The 'Confidence Threshold' box allows to define a confidence level cutt-off . The default is 0.7 means the algorithm will select an edge
if it appears in 70% of the bootstrap networks.
Note that if bootstrap is chosen, the user is given a chance to play with diffrent cut-offs after the algorithim runs via a samll dialog box.
It creates new networks for each new threshold, that can be viewed in Cytoscape via Gaggle broadcast.
Population and Cluster Selection
The user has to choose a cluster that BN algorithm would use to run the analysis. By default the first cluster is highlighted.

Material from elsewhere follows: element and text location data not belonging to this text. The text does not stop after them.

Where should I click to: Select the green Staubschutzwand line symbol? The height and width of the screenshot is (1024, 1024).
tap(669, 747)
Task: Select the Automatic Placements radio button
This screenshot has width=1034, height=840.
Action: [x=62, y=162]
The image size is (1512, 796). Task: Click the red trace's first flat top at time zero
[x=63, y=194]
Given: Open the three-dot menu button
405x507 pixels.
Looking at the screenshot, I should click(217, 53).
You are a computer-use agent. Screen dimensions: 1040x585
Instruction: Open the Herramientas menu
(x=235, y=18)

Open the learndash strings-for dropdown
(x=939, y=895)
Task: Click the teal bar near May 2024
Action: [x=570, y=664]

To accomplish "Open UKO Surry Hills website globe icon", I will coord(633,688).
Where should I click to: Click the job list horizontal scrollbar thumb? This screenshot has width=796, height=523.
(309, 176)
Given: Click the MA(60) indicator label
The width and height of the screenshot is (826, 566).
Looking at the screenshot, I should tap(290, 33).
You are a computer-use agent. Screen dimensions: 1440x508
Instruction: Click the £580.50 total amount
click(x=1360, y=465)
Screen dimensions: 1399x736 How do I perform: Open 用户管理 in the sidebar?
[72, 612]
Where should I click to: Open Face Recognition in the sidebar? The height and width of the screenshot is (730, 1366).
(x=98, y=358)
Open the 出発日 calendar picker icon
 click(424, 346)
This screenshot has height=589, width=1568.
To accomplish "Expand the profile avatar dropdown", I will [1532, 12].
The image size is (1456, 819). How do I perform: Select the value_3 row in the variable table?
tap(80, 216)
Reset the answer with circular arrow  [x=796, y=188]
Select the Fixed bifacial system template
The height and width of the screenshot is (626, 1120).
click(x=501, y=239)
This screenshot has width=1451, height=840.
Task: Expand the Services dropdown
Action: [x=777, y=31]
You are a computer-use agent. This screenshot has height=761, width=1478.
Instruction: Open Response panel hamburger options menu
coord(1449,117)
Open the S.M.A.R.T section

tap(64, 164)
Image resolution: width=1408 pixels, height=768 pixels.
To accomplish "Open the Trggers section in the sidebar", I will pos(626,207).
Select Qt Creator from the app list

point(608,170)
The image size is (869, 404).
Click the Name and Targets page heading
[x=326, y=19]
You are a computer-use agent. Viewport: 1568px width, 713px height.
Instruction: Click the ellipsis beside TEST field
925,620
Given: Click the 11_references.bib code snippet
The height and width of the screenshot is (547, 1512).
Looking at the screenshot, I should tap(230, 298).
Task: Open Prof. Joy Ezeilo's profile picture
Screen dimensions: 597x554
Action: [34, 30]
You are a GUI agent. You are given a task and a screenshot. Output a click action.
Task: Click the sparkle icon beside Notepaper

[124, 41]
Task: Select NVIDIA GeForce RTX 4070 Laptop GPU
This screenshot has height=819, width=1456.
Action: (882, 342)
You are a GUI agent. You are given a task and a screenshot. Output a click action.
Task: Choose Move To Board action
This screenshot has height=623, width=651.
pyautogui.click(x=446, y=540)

Note, that there is max limit in terms of number of genes that this algorithm can handle. If a cluster is chosen that exceeds the maximum
genes limit an error window is displayed ahoing the maximum allowable number of genes. At this point the user can choose a new
cluster, if one is already defined and is below the limit. If a cluster of allowable size is not defined, the user needs to cancel out
of BN window, create new cluster(s) and then launch the BN Analysis window again.
Running BN Parameters
This tab allows the user to customize some advanced options of the algorithm. Most users would be OK to accept the default settings in this
panel. Below is a concise description of each available option:
- Search Algorithm - The algorithm to search for best network
- Scoring Scheme - The scoring mechanism to choose from top networks
- Use Arc Reversal -
- Max. Number of Parents - Maximum number of parents each netoerk node may have
- Cross Validation Folds(K) - In absence of a training dataset how many cross validation(s) are needed
Using Support Files created for standard arrays
We have pre-created support files needed to run BN or LM analysis for some popular microarray platforms like Affymetrix, Agilent etc. Currently we are providing support files 3 species Human, Mouse & Rat. MeV comes preloaded with the files for 2 array types in the ~/data/BN_files folder.
- Afymetrix Human U133 Plus 2 Array
- Affymetrix Mouse 430 2 Array
- Support file FTP Location: Human, Mouse & Rat only
- ftp://occams.dfci.harvard.edu/pub/bio/tgi/data/Resourcerer/Human
- ftp://occams.dfci.harvard.edu/pub/bio/tgi/data/Resourcerer/Mouse
- ftp://occams.dfci.harvard.edu/pub/bio/tgi/data/Resourcerer/Rat
- File Naming Conventions:
- All BN/LM related files ends with *_BN.zip. E.g.: affy_HG-U133_Plus_2_BN.zip
- All files start with array/chip vendor name, affy for Afymetrix. E.g.: affy_HG-U133_Plus_2_BN.zip
- Vendor name is followed by chip/array name. E.g.: affy_HG-U133_Plus_2_BN.zip
- Contents of zip files: All zip files contain 6 files
- affyID_accession.txt
- res.txt
- symArtsGeneDb.txt
- symArtsPubmed.txt
- all_ppi.txt
- gbGO.txt
- Steps to use the pre-designed support files. Example array chosen for illustration is Affymetrix Human U133 Plus 2. To use any array follow the steps below:
Download your species & array specific file from the FTP location mentioned above. E.g. affy_HG-U133_Plus_2_BN.zip
- Extract the contents of the zip under the following MeV directory: ~/data/BN_files/
- Once extracted, a folder by the array name will be created. In this case if the example file was downloaded, the following location will now exist: ~/data/BN_files/affy_HG-U133_Plus_2_BN
- Verify all 6 files exist.
- From Mev launch LM or BN module.
- In the start-up dialogue make sure the ‘File(s) Location’ box points to the folder where the supporting files are downloaded for the species and array concerned. If the example array was chosen, the text box should point to ./data/BN_files/affy_HG-U133_Plus_2_BN folder.
- Now you are ready to start the algorithm.